Olha, eu entendo, jogos de plataforma podem ser difíceis, mas enquanto algo SUPER MARIO WORLD 2: Yoshi's Island (uma das grandes inspirações desse jogo, afinal) é difícil por causa do posicionamento inteligente de inimigos em uma fase bem desenha, exigindo pensar antes de agir e habilidade, Hermie Hopperhead é difícil simplesmente porque os designers entupiram tantos inimigos na tela quanto o sistema poderia suportar. Sério, tem muitos e muitos e muitos momentos que é apenas ridículo. Algumas partes do jogosão, sem exagero, seções de uns 30 inimigos marchando em sua direção como um tapete da morte. Adicione a isso bolas de espinhos rodopiantes, faíscas elétricas voadoras, pneus saltando e armadilhas precárias, e você tem um desastre de desequilíbrio. 


Ainda mais irritante é que às vezes você é obrigado a dar saltos cegos de fé em meio a essa bagunça, e há ocasiões em que uma linha de estrelas guia seu caminho – exceto que em vez de guiá-lo para a segurança, as estrelas o guiam diretamente para um buraco da morte.

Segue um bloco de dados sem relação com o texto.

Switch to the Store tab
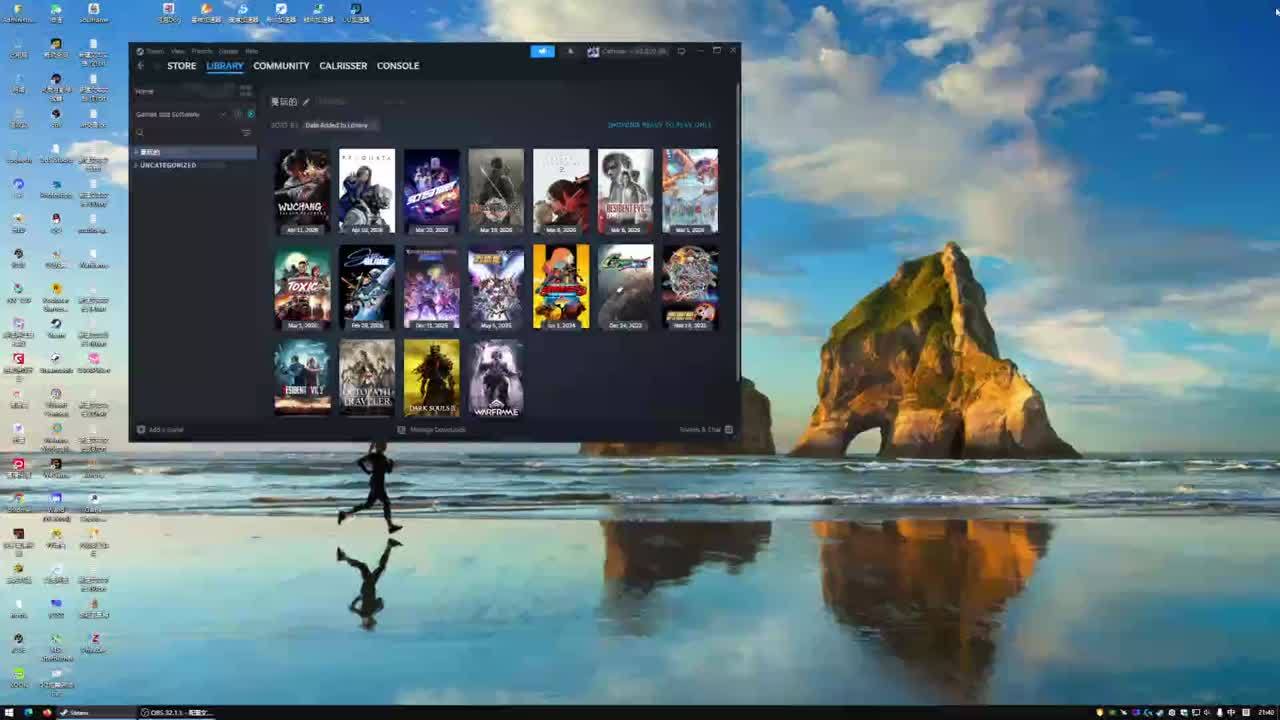tap(181, 66)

Por que qualquer designer faria algo tão contra-intuitivo e totalmente filho da puta? Se tem algo que grita amadorismo em um jogo é quando o designer acha que está jogando contra o jogador e tem que vencer ele a qualquer custo, e não conduzindo ele através de uma experiencia.

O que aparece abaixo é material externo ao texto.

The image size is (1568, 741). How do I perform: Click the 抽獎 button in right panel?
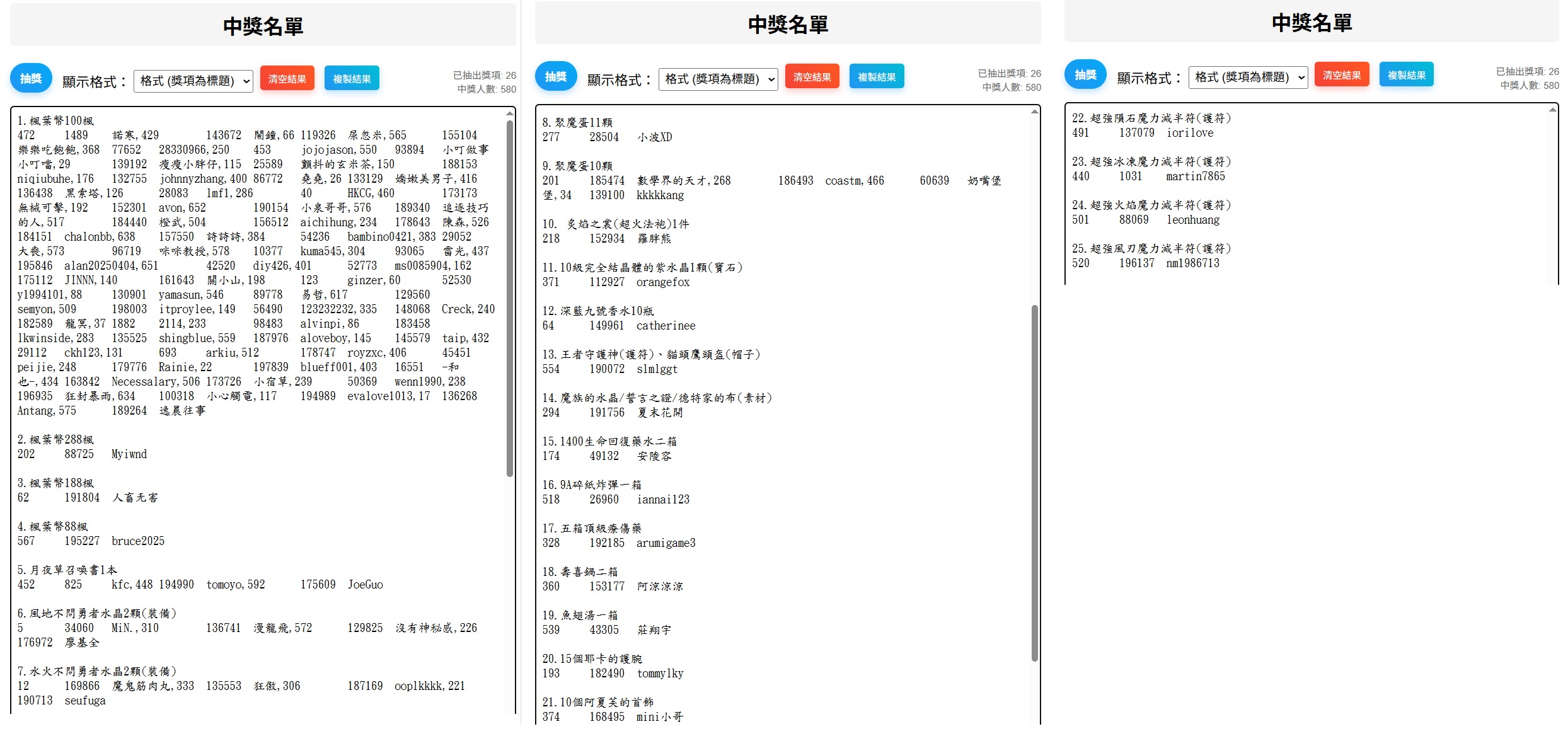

Também vale a pena mencionar a música, todas as cinco faixas dela. Para ser justo, as músicas são realmente boas, com um toque jazzístico de ragtime. Infelizmente, não é exagero dizer que para os cerca de 100 níveis em Hermie Hopperhead, cada um deles toca exatamente a mesma música. Não importa se você está debaixo d'água, em um deserto, balançando em uma selva ou lutando em uma tempestade de neve, é exatamente a mesma música repetida até você perder a sanidade. Ironicamente, se você for ver a trilha sonora, ela tem 34 faixas, a maioria remixes imperceptíveis das mesmas cinco músicas para as mais de 100 fases do jogo.


A equipe tinha os recursos e a oportunidade, então, de uma maneira engraçada, é incrível o quão sem diversão eles conseguiram tornar esse jogo. Ele tem ideias legais, parece legal, tem controles funcionais (perto demais do lado Amiga do espectro, mas funcionais), algumas boas ideias de quebra-cabeças envolvendo seus amigos animais e um sistema de moedas para colecionáveis ​​​​para evoluir seus companions - que tem habilidades diferentes até...

No papel, tudo parece incrível e, no entanto, a combinação desses elementos acaba parecendo apenas sem inspiração e desnecessariamente irritante. Hermie Hopperhead é um jogo legal no papel, mas na prática é um jogo medíocre de Mega Drive usando os recursos do Playstation para exponenciar seus defeitos.